You're not providing any valid counter arguments about the issues
being raised about the messed up design.  How is anything "hands down"
here?

> > There's where I'm confused.  How is the said split supposed to work?
> > They aren't independent.  I mean, who gets to decide what and where
> > are those decisions enforced?
> 
> Yeah it's not independent. It's about
> 
> - keep block IO cgroup untouched (in its current algorithm, for
>   throttling direct IO)
> 
> - let balance_dirty_pages() adapt to the throttling target
>   
>         buffered_write_limit = total_limit - direct_IOs

Think about proportional allocation.  You don't have a number until
you know who have pending IOs and how much.

> To me, balance_dirty_pages() is *the* proper layer for buffered writes.
> It's always there doing 1:1 proportional throttling. Then you try to
> kick in to add *double* throttling in block/cfq layer. Now the low
> layer may enforce 10:1 throttling and push balance_dirty_pages() away
> from its balanced state, leading to large fluctuations and program
> stalls.

Just do the same 1:1 inside each cgroup.

>  This can be avoided by telling balance_dirty_pages(): "your
> balance goal is no longer 1:1, but 10:1". With this information
> balance_dirty_pages() will behave right. Then there is the question:
> if balance_dirty_pages() will work just well provided the information,
> why bother doing the throttling at low layer and "push back" the
> pressure all the way up?

Because splitting a resource into two pieces arbitrarily with
different amount of consumptions on each side and then applying the
same proportion on both doesn't mean anything?

> The balance_dirty_pages() is already deeply involved in dirty throttling.
> As you can see from this patchset, the same algorithms can be extended
> trivially to work with cgroup IO limits.
> 
> buffered write IO controller in balance_dirty_pages()
> https://lkml.org/lkml/2012/3/28/275

It is half broken thing with fundamental design flaws which can't be
corrected without complete reimplementation.  I don't know what to
say.

> In the "back pressure" scheme, memcg is a must because only it has all
> the infrastructure to track dirty pages upon which you can apply some
> dirty_limits.
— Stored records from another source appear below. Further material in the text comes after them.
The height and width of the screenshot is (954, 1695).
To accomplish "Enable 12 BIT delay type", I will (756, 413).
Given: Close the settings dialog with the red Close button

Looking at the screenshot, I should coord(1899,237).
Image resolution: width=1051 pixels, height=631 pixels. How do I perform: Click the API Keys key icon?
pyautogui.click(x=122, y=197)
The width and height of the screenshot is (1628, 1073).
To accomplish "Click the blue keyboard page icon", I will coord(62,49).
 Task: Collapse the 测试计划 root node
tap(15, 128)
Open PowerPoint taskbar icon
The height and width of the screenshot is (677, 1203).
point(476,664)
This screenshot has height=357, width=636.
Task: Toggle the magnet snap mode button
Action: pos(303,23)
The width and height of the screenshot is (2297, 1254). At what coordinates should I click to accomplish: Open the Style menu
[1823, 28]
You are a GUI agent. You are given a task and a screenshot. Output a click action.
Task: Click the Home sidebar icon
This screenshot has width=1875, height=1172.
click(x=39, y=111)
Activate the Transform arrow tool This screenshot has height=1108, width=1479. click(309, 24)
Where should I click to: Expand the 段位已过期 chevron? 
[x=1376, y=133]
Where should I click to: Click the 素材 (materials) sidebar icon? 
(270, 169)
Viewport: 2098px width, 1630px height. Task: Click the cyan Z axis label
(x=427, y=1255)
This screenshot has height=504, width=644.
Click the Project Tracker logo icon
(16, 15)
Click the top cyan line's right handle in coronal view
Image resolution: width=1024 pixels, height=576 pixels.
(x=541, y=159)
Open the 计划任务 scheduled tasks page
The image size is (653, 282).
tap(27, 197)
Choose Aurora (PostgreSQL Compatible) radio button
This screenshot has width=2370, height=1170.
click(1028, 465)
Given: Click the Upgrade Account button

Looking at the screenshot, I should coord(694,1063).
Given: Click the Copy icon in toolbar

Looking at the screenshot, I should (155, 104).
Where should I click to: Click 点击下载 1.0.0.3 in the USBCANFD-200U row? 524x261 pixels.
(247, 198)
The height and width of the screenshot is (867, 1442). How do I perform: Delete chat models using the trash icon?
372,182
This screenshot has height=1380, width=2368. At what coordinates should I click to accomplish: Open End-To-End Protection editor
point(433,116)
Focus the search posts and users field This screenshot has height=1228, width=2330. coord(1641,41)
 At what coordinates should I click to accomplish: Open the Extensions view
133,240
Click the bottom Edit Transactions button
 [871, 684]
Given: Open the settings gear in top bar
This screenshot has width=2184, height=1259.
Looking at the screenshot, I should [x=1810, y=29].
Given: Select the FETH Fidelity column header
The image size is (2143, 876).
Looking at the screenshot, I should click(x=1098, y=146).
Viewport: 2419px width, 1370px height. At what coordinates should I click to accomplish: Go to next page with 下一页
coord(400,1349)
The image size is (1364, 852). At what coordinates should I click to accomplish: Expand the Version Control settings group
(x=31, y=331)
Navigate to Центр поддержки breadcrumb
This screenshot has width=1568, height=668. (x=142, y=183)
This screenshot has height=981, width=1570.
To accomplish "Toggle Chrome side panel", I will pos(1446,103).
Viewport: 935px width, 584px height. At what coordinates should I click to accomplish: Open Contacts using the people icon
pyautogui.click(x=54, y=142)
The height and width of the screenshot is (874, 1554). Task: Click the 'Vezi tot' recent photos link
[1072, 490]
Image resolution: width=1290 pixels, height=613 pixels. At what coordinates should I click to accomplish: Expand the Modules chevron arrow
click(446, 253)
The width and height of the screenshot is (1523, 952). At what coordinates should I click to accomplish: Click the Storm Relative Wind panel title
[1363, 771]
Don't tell me you want to account dirty pages in blkcg...

For now, per-inode tracking seems good enough.

> What I can see is, it looks pretty simple and nature to let
> balance_dirty_pages() fill the gap towards a total solution :-)
> 
> - add direct IO accounting in some convenient point of the IO path
>   IO submission or completion point, either is fine.
> 
> - change several lines of the buffered write IO controller to
>   integrate the direct IO rate into the formula to fit the "total
>   IO" limit
> 
> - in future, add more accounting as well as feedback control to make
>   balance_dirty_pages() work with IOPS and disk time

To me, you seem to be not addressing the issues I've been raising at
all and just repeating the same points again and again.  If I'm
misunderstanding something, please point out.

Thanks.

-- 
tejun